DEVELOPING MASTERY

The Discipline of Mind Training

1. Who’s in Charge of This Mind?

There’s an old Zen saying: If the student understands the martial art, they will succeed—some of the time. If they understand the art and their opponent, they will succeed—most of the time. But if they understand the art, their opponent, and themselves—there can only be success.

This is true because on the path to understanding ourselves, everything – even failure – becomes part of that deepening. Failure is powerful fuel for insight.  Stumbling is part of the process of learning ballet.

In the Japanese contemplative art of Kyūdō, or meditative archery, the practitioner begins just one arrow’s length from the target. Obviously, success is guaranteed. But the real inquiry is: Where was the mind during that moment?

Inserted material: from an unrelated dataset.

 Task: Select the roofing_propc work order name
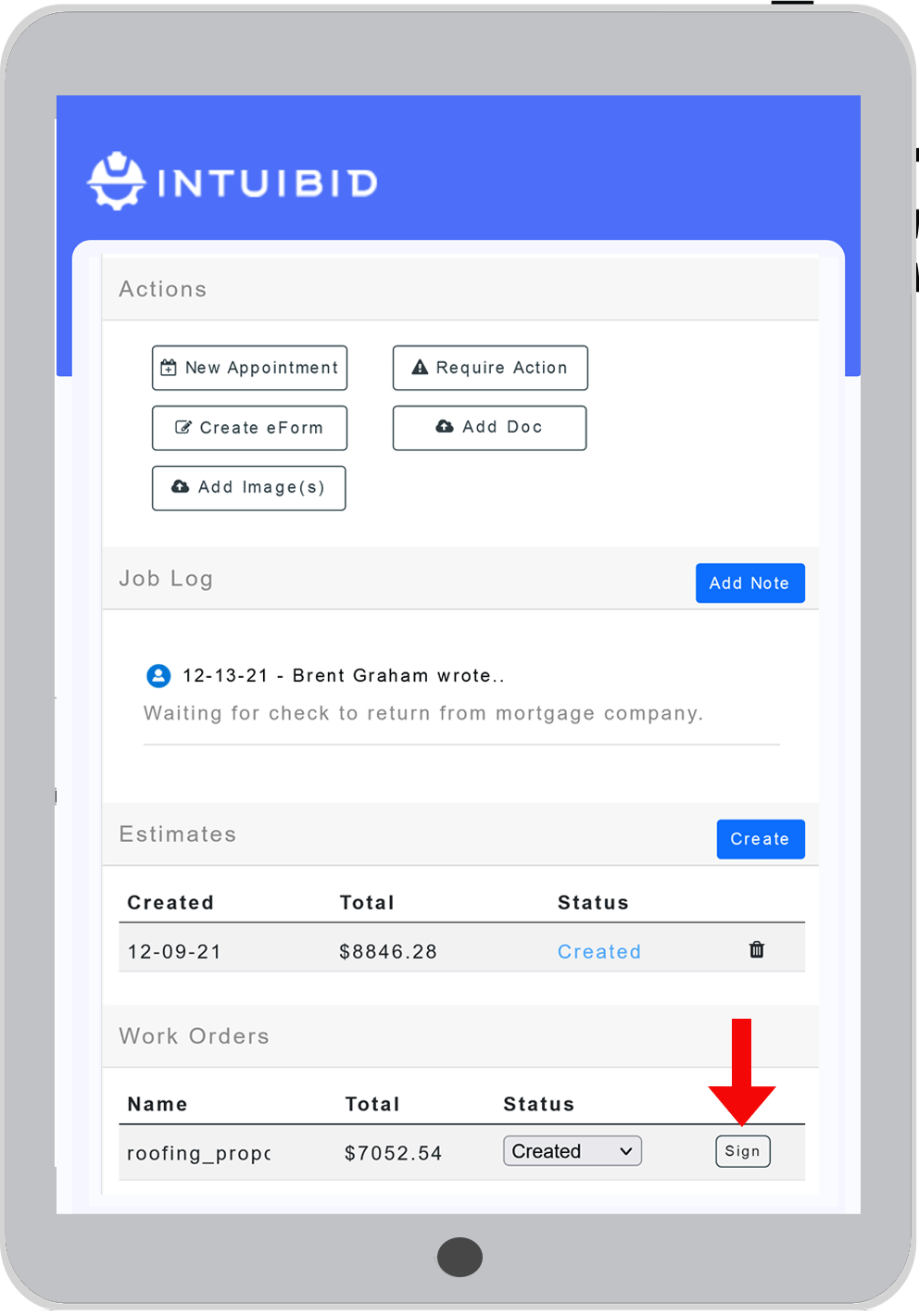(198, 1153)
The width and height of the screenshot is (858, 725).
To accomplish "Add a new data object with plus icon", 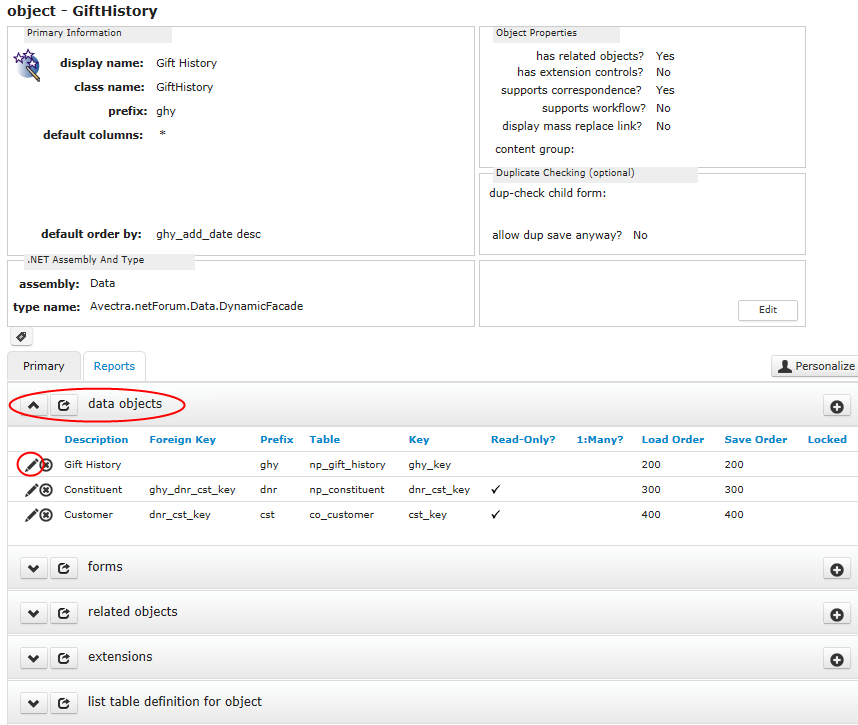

The point isn’t the target. The point is the mind.

Training the mind is the process of coming to understand it—so that we can understand ourselves. This isn’t about controlling reality or forcing outcomes. True agency means having the capacity to recognize when we’ve been led astray and the skill to return to center, to clarity.

Without training, we’re dragged by impulse: desire leading to desire, followed by frustration and disillusionment and more desire. With training, we gain the mastery to gain agency in life. We are no longer dragged by our nose at every impulse. I’m hungry, I’m horney, I’m tired. We gain the strength to stay in the game regardless.

Like a ship’s captain navigating turbulent seas, we don’t engage each wave or obsess over every danger. We know there are sharks below, yet we maintain internal balance and guide the vessel for the sake of ourselves and our fellows. This is the function of discipline: to cultivate the strength and steadiness needed to navigate life—not from reactivity, but from clarity.

A serious student of meditation gives themselves to training—as any martial artist, craftsperson, or career professional would, with repetitive, often boring, daily practice. This is what allows great artists, writers, and musicians to face their inner demons and still show up.

Meditation is not an escape, a state, or a lifestyle hashtag. It is a practice—a method for developing mastery over the mind, so that we can reclaim agency in our lives.

 

2. Stability, Clarity and Strength

We begin with the body by to taking our seat.

Taking our seat means we accept the moment as it is and are willing to both settle into it, and to rise up and face it.  We let the fears, triggers, and emotional currents arise around us—but we do not chase them. We notice. We return. Again and again, we come back—until something in us begins to settle into stability.

That stability becomes the ballast for a turbulent mind. And from that ballast, the mind settles and clarity naturally arises.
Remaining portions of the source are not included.